The actor was also known for the interesting parts he went after in such serious films as A Hatful of Rain (1957), The Hoodlum Priest (1961) and Advise & Consent (1962).
Fresh off a starring role in a 1955 Broadway revival of Thornton Wilder’s The Skin of Our Teeth, Murray was sought by director Joshua Logan to portray Bo Decker, the naive Montana man who falls for the chanteuse Chérie (Monroe), in Bus Stop (1956). It was his first movie, and he was 26 at the time.
“No one could have been less equipped for the job,” he once said. “I was a New Yorker who’d never ridden a real horse and had tackled football players but never a 500-pound steer.”
(Also in the film and making her movie debut was Hope Lange, his soon-to-be wife. Murray once said that Monroe wanted Lange’s hair dyed light brown, not wanting to share the screen with another blonde.)
Fox execs insisted Murray sign a long-term contract before giving him the role, but he resisted and got the studio to agree to a clause giving him time off if he wanted to return to Broadway.
The restless Murray ended up getting out of his contract early to do The Hoodlum Priest — which he wrote, produced and starred in. In the film, he played a Jesuit priest who dedicated his life to helping delinquents in St. Louis. He got Haskell Wexler to shoot it and Irvin Kershner to direct it.

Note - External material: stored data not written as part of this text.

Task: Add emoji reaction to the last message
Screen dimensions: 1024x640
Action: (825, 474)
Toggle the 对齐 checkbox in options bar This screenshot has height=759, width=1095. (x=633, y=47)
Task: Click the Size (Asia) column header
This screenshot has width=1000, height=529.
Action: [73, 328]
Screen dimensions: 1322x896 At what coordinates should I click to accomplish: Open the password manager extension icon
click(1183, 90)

In Fred Zinnemann’s A Hatful of Rain, based on the emotional Broadway play by Michael V. Gazzo, Murray portrayed Johnny Pope, a Korean War veteran who returns home to his pregnant wife (Eva Marie Saint) with a secret addiction to morphine. (Ben Gazzara had the role on the stage.)

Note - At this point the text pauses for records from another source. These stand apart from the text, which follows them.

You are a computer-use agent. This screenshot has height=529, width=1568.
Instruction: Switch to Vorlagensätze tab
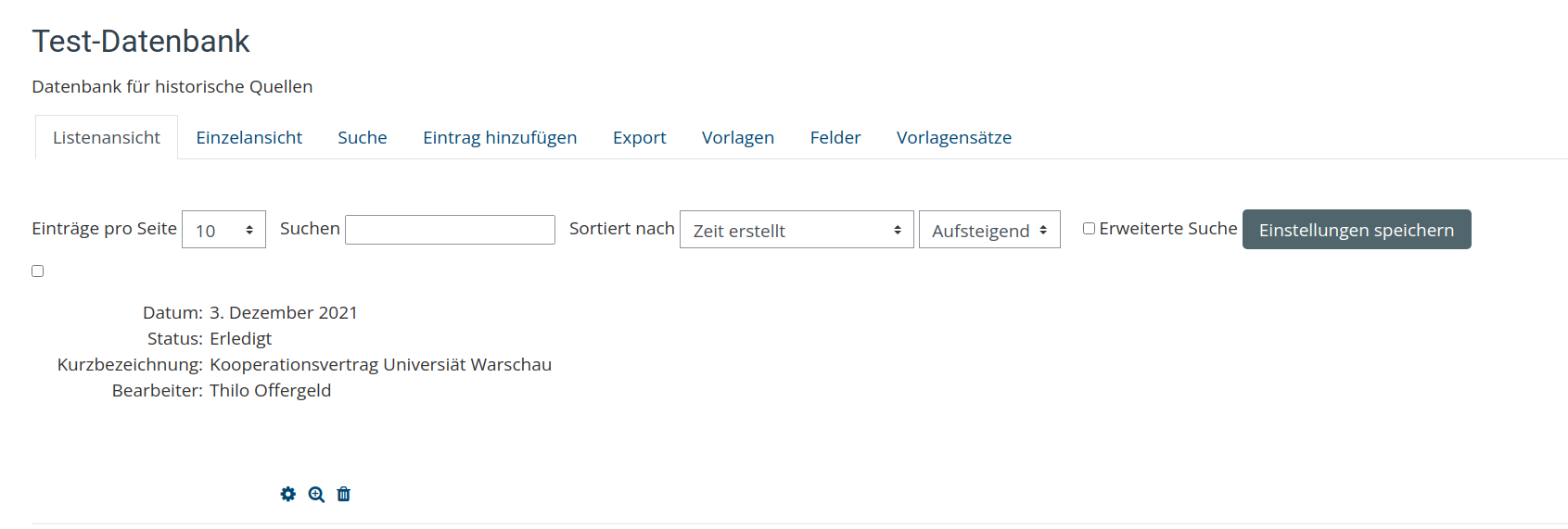954,137
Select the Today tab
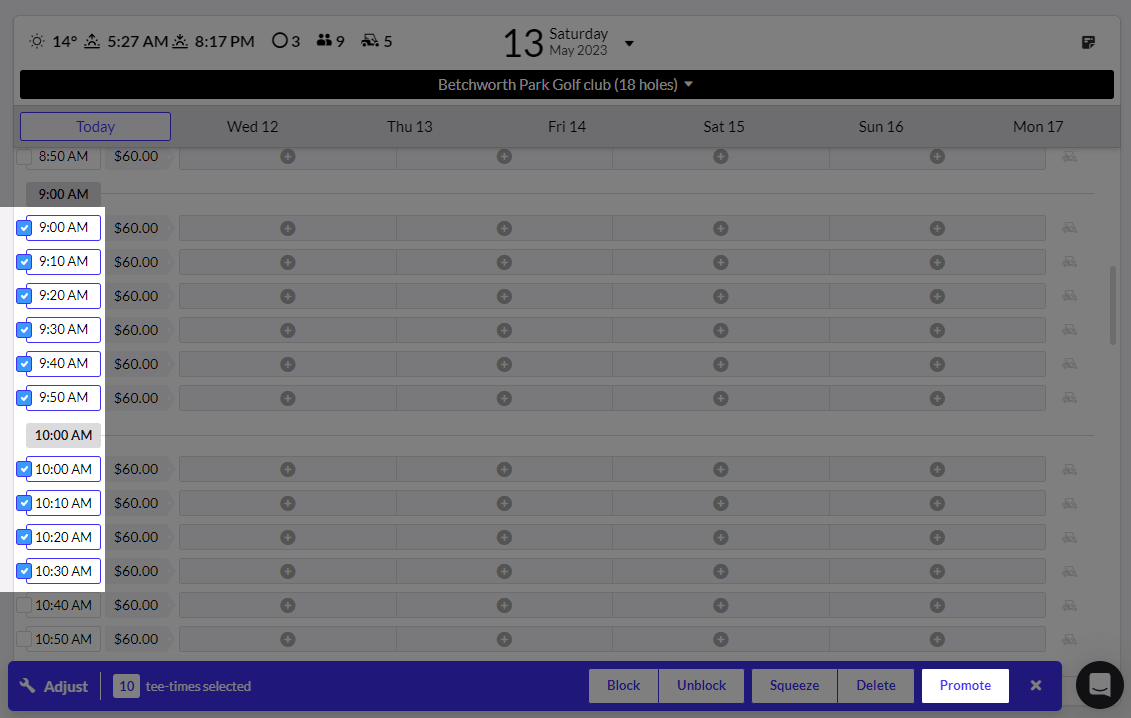The width and height of the screenshot is (1131, 718). (x=94, y=126)
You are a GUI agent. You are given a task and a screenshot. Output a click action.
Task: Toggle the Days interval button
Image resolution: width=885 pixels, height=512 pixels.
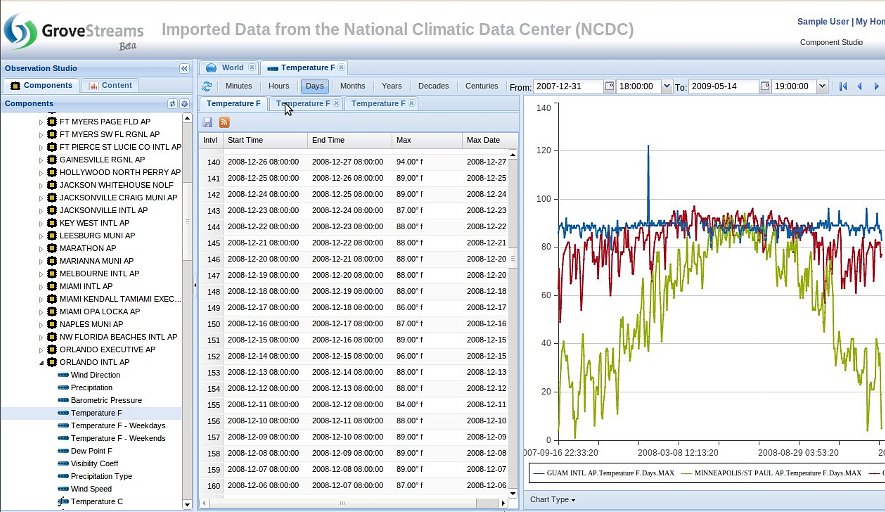pyautogui.click(x=315, y=87)
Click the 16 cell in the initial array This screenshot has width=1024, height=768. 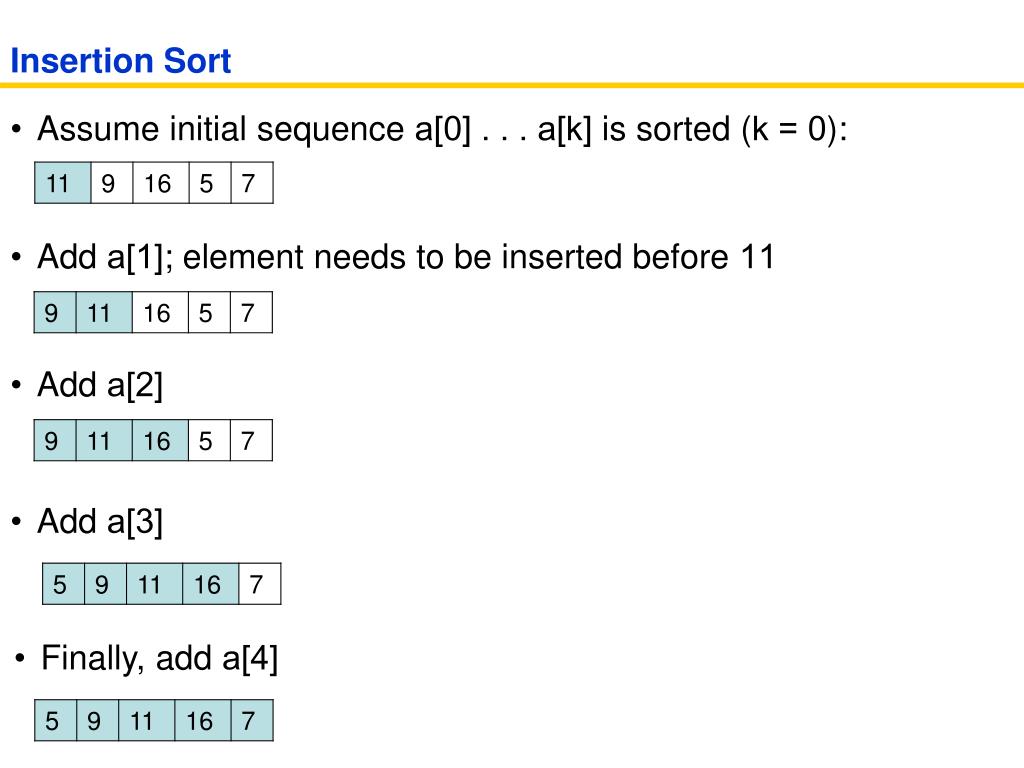point(161,183)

Murray later took on an even more delicate role — that of an in-the-closet Utah lawmaker who is being blackmailed by a fellow senator — in Otto Preminger’s taut political drama Advise & Consent.
In From Hell to Texas (1958), directed by Henry Hathaway, Murray played a Bible-reading cowboy who goes on the run after he accidentally kills the son of a powerful rancher. Religion was a key element in many of his films.
It was Murray’s choice to steer clear of the path to typical A-list stardom. “I came to Hollywood, and they said I needed to establish a persona that the audience could relate to and would be a reliable thing for them to get behind,” he once said. “I did the exact opposite.”
Television audiences will best remember Murray as Sid Fairgate, the husband of Michele Lee’s character, on the CBS primetime soap Knots Landing. His character drove off the side of a cliff in the (literal) cliffhanger that ended season two in March 1981.
The son of a former Ziegfeld girl and a Broadway dance director, Murray was born on July 31, 1929, and raised on the outskirts of New York City, where he graduated from East Rockaway High School.
When he was 19, he worked as an usher at CBS for $17 a week and attended the American Academy of Dramatic Arts. He then made it into the cast of the original 1951 Broadway production of Tennessee Williams’ Tony Award-winning The Rose Tattoo.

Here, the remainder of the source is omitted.